----- Records for the exercise

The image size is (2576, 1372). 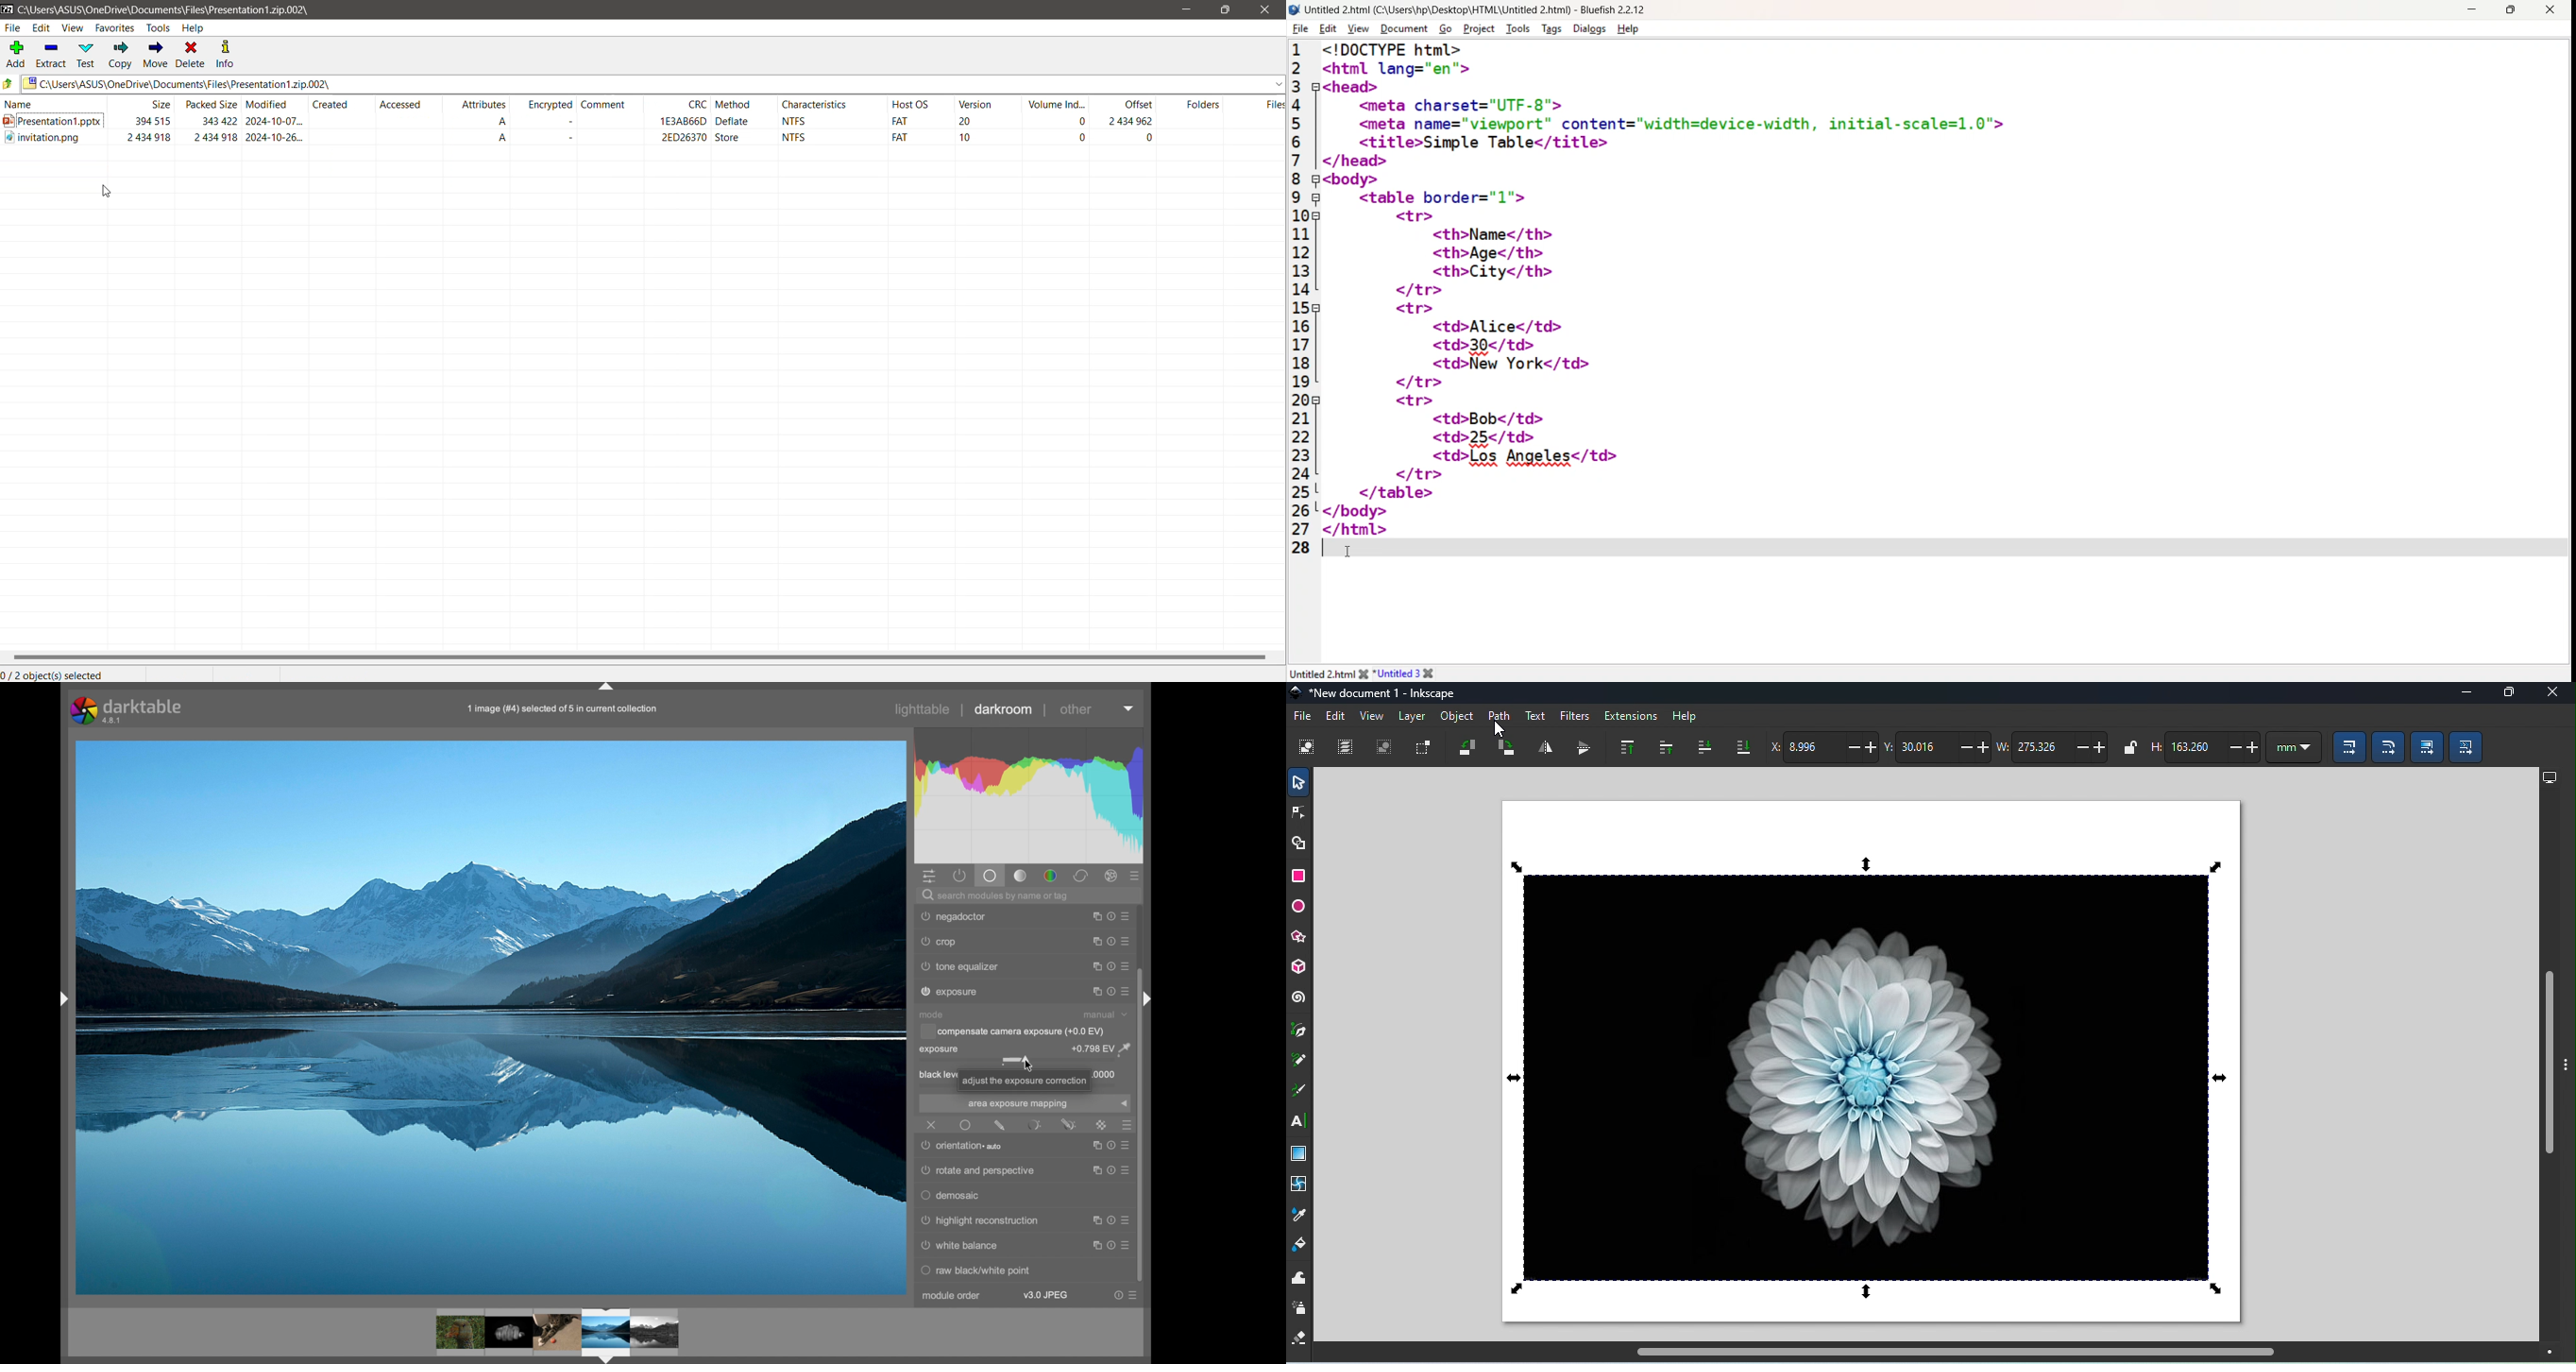 What do you see at coordinates (215, 123) in the screenshot?
I see `343 422` at bounding box center [215, 123].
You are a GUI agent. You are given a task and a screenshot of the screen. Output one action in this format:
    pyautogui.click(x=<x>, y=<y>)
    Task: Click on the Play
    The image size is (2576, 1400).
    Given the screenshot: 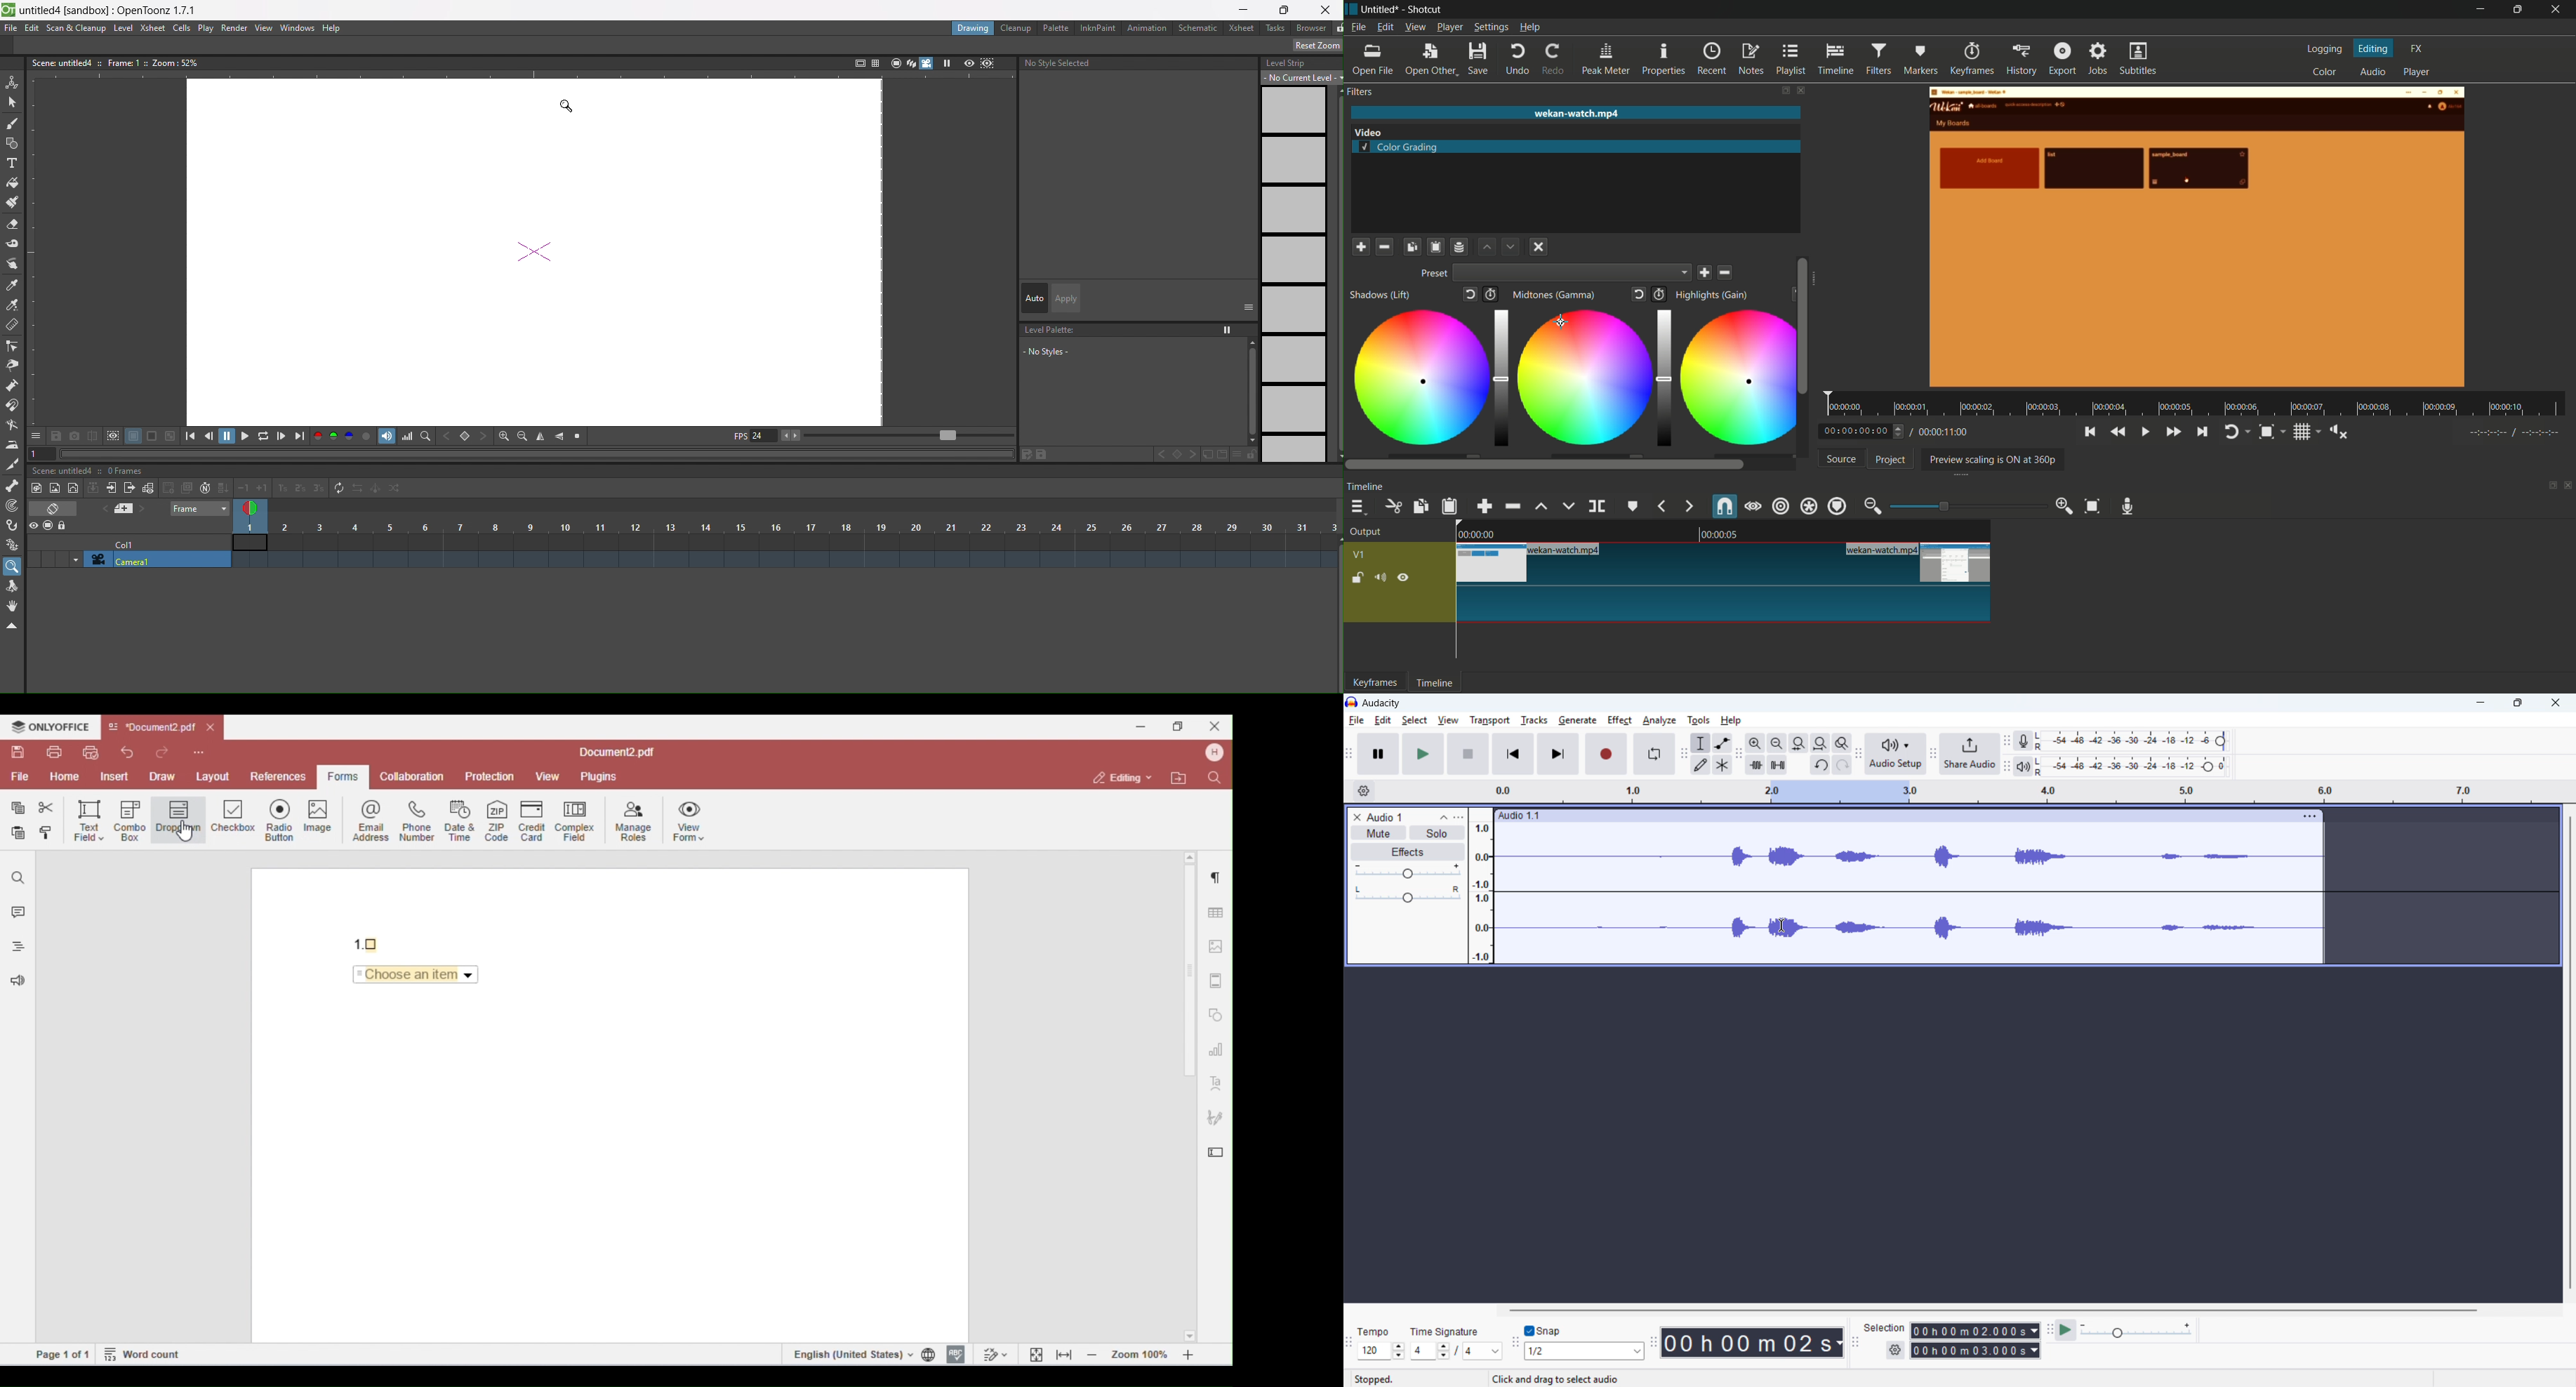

----------

• **Task to carry out**
Retype the entries from the line containing "You are a GUI" through the end of the entries, both ends included, and leave the pictures out.

• **Result of this exercise**
You are a GUI agent. You are given a task and a screenshot of the screen. Output one action in this format:
    pyautogui.click(x=<x>, y=<y>)
    Task: Click on the Play
    The image size is (2576, 1400).
    Given the screenshot: 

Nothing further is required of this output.